A top-level Ukrainian government official said Monday that it expects the same amount of military aid, or possibly more, from the United States in 2020.
Ukraine’s defense minister, Andriy Zahorodniuk, said there is a “general common opinion” in Washington that aid would be increased in response to President Volodymyr Zelensky’s anti-corruption initiatives.
Aid to Ukraine is a focal point of the Democrat-run impeachment inquiry into President Donald Trump. Democrats have said that Trump misused his office when he asked Zelensky to look into former Vice President Joe Biden’s and son Hunter Biden’s business dealings in the Eastern European country. Hunter Biden was formerly on the board of Burisma, a Ukraine-based energy firm.
“There is a general common opinion in both the government and Congress that it should be ramped up,” said Zahorodniuk, Reuters reported.
“We do feel support and it’s there. It’s 100 percent,” he added.

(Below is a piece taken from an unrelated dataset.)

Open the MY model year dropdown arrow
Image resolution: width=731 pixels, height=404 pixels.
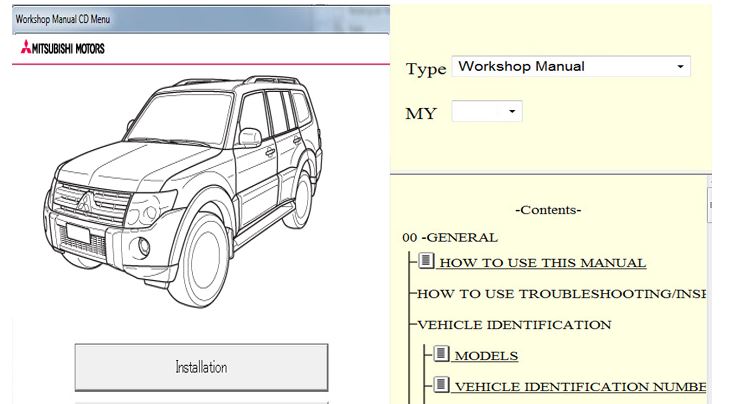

The report noted that Ukraine has relied heavily on American military aid after Russia annexed Crimea, a formerly Ukrainian territory, in 2014. Since then, there have been intermittent skirmishes between pro-Russian militia and Ukraine’s military.
“I also have to say that this aid has a symbolic meaning. It’s not just the money and it’s not about the equipment,” Zahorodniuk remarked. “It’s also about the … show of support from the international community to Ukraine. And that actually has probably for the general population even more meaning than the equipment itself.”
Reports have said that Joe Biden in 2016 allegedly forced the firing of top Ukrainian prosecutor Viktor Shokin, who had been investigating Burisma, by threatening to withhold $1 billion in U.S. loan guarantees; Biden bragged about the move during a videotaped speech on a panel last year. Trump cited that video in his request to Zelensky.
Shokin had alleged in a sworn statement that Biden pressed for his ouster because he wouldn’t drop an investigation into Burisma. Hunter Biden was on the company’s board when his father served as vice president.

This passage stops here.